→ **TASK OBJECTIVE**
Copy each of the entries below faithfully, setting aside any pictures.

INPUT DATA section start

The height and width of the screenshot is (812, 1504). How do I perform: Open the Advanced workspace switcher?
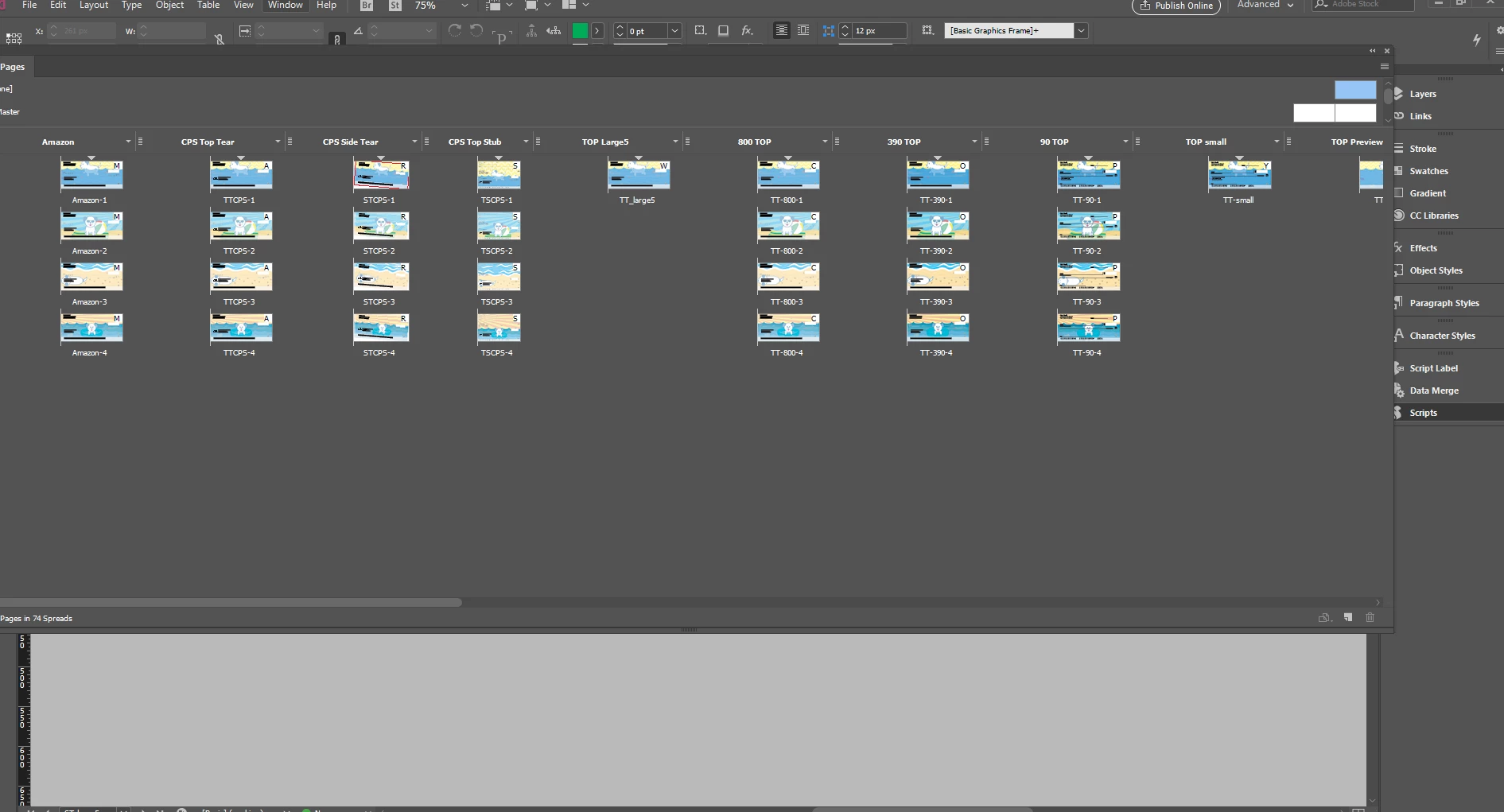[x=1265, y=5]
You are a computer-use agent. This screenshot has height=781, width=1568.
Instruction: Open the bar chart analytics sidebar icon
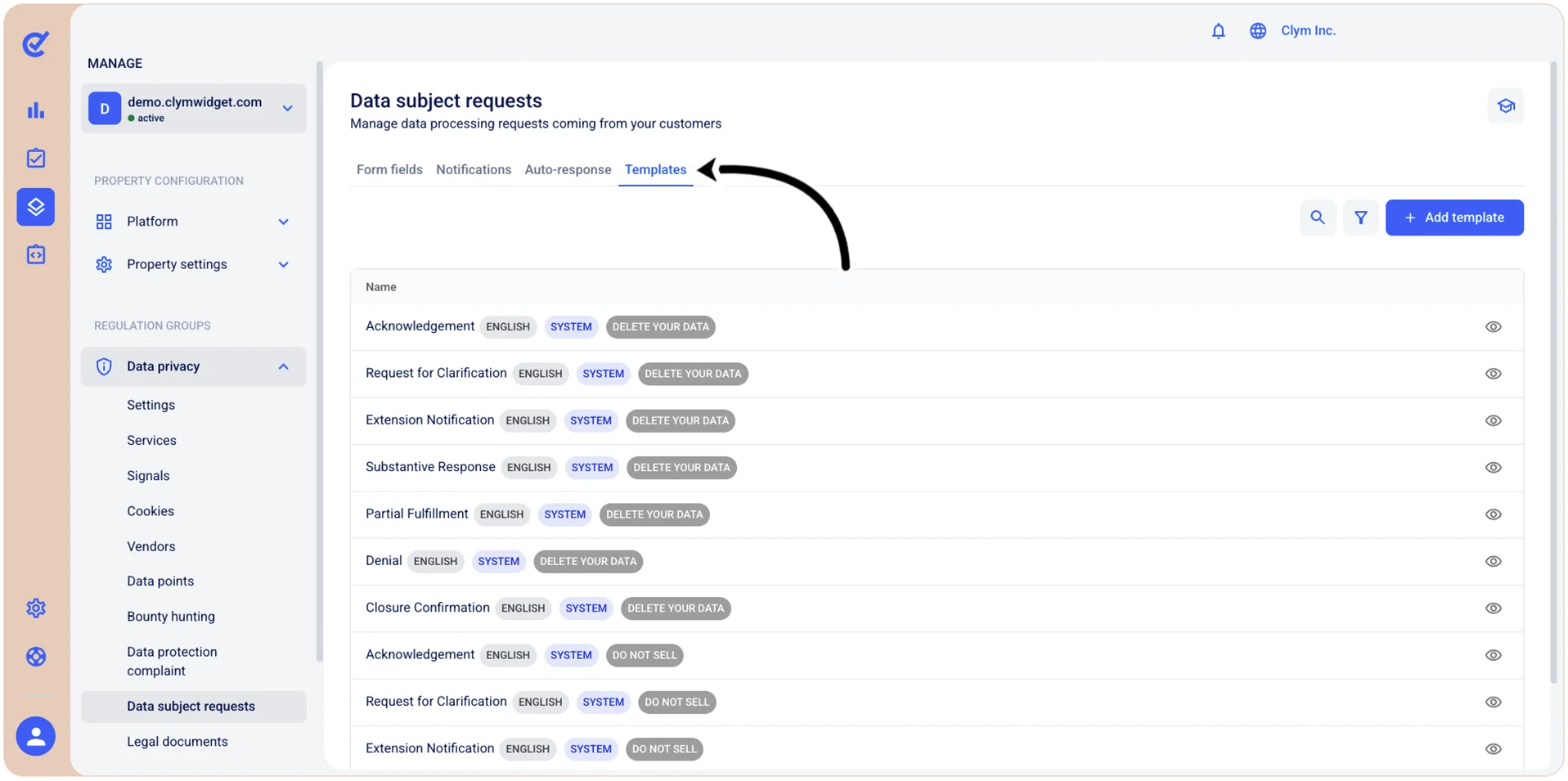click(x=36, y=110)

INPUT DATA section end

→ **ANSWER SPACE**
The height and width of the screenshot is (812, 1504). How do I perform: Open the Advanced workspace switcher?
[x=1265, y=5]
You are a computer-use agent. This screenshot has height=781, width=1568.
Instruction: Open the bar chart analytics sidebar icon
click(x=36, y=110)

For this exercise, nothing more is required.